### [Text passage]

You were flamed because your original post as you describe it showed complete lack of thought or care. It did not also show any signs of you be ing willing to put in the work you will be required to do. However your other posts have made things clearer so sorry if I judged harshly.

BC are fantastic dogs, they will do anything for you and will be the most loyal loving remarkable dogs. They do however require input from you. If you are up to daily training sessions for hopefully the next 16 years then relax and begin to enjoy your new dog.

Re your other dog, everytime the puppy is around give your old dog a tasty treat - soon puppy will equal something nice. Do keep the puppy from pestering the dog if he obviously shows signs of not liking the interaction. Some dogs are too polite and the puppy can get away with murder make sure you do interact. Do not let them sort it out themselves.

Collie traits are traits to be encouraged but in the right situation when it is appropriate. So gentle slow socialisation should be starting now. Introduce the puppy to traffic but keep him working doing things for you, rather than fixating on the traffic and learning to chase it.

### [Data block]

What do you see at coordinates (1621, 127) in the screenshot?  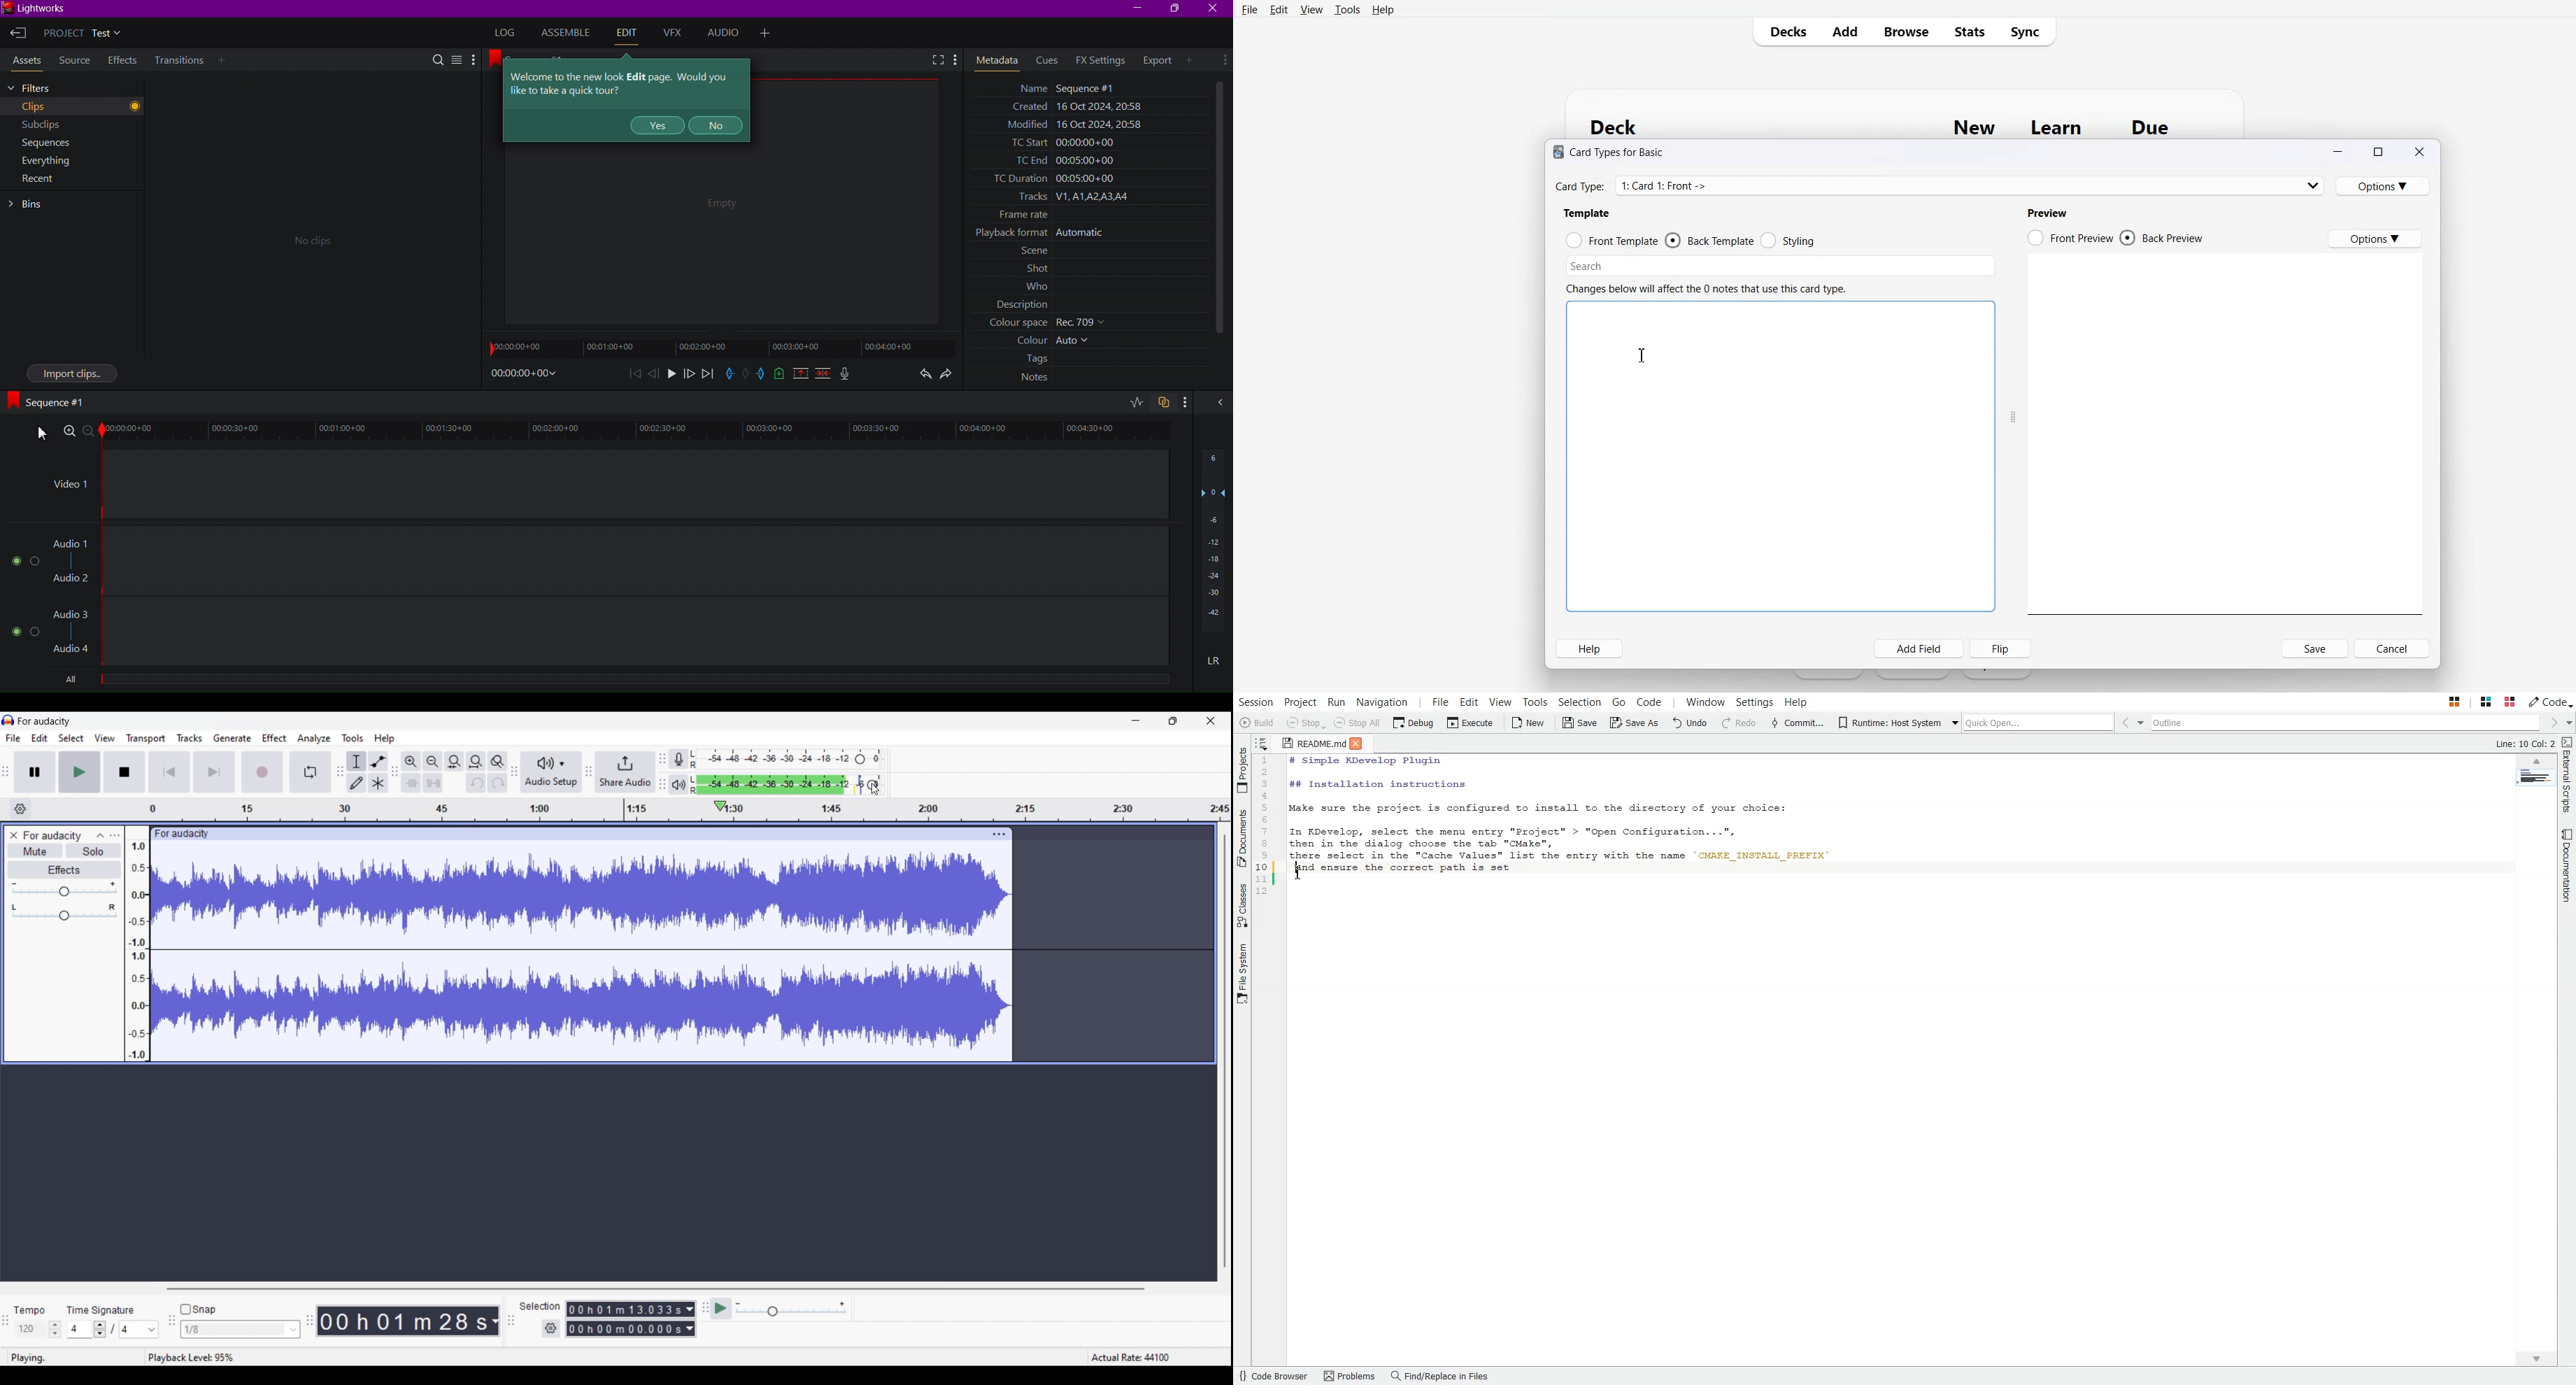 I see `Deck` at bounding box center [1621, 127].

### [Required task]
Copy word for word the part of the border collie advice starting with "BC are fantastic" and going on through "to chase it.".

### [Response to this task]
BC are fantastic dogs, they will do anything for you and will be the most loyal loving remarkable dogs. They do however require input from you. If you are up to daily training sessions for hopefully the next 16 years then relax and begin to enjoy your new dog.

Re your other dog, everytime the puppy is around give your old dog a tasty treat - soon puppy will equal something nice. Do keep the puppy from pestering the dog if he obviously shows signs of not liking the interaction. Some dogs are too polite and the puppy can get away with murder make sure you do interact. Do not let them sort it out themselves.

Collie traits are traits to be encouraged but in the right situation when it is appropriate. So gentle slow socialisation should be starting now. Introduce the puppy to traffic but keep him working doing things for you, rather than fixating on the traffic and learning to chase it.